Jumble: Books from around the World, The Three-Body Problem

The Three-Body Problem is one of few Chinese science fiction novels to be translated into English, and the first to win the Hugo Award, with Ken Liu’s translation in 2015. While the book is undoubtedly hard science fiction, this should not discourage the uninitiated. At the heart of the novel is a game that simulates the planet Trisolaris, a world terrorized by its three suns. The game is played by protagonist Wang Miao who detects, under its illusory and simplistic surface, an “enormous information content… hidden deep”. This is how the book itself should be considered. The novel posits an elaborate but satisfying blend of real physics and the fantastical, while the plot traverses Mao Zedong’s Cultural Revolution of 1967, modern day China and an alien world hell-bent on colonizing Earth. This is science fiction that should keep any Gene Wolfe or H. G. Wells fan happy. A few chapters in, however, blunt realism and analogy combine to create a novel that is as profound as it is epic in scope. The reader is immersed in everything from nanoscience to world history. The hilarity of Isaac Newton building a human computer for Qin Shi Huang, for example, is punctured by a meditation on the human cost of technological progress.
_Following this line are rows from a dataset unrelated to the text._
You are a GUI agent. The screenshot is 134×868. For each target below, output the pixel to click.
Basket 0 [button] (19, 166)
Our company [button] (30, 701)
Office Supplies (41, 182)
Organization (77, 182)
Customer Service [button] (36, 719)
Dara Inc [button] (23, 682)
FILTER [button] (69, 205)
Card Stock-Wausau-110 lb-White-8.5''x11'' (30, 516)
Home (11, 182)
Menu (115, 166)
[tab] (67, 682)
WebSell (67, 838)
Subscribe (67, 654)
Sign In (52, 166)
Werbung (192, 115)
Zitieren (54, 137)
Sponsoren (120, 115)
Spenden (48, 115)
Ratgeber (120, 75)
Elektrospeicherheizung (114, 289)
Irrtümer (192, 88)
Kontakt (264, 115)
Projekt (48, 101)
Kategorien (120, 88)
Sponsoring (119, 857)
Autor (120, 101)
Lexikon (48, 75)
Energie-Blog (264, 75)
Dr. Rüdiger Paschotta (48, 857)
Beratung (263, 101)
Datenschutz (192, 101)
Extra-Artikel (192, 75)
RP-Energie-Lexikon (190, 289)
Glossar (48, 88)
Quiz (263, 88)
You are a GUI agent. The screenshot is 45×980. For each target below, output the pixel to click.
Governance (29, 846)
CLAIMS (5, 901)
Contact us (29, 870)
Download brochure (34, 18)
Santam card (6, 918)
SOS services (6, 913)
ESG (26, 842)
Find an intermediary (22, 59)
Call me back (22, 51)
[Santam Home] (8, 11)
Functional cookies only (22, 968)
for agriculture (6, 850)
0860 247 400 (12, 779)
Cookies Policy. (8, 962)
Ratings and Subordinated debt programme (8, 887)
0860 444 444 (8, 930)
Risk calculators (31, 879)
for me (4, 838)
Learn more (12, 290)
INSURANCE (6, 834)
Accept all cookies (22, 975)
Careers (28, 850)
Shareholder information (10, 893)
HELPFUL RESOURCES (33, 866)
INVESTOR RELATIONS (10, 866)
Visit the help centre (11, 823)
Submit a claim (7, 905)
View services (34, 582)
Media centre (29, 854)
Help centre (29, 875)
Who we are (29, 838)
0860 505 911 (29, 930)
Ken Liu’s prose is stunning, without compromising the idiomatic charm of Liu Cixin’s original. Translator’s notes aid those unfamiliar with Chinese history and scientific scholarship. While the physics can be a bit elaborate for those of us without a mathematical brain, a cast of complex and endearing characters is more than enough to maintain momentum and see the reader to the end of what is one of the finest science fiction novels from the last decade, in any language.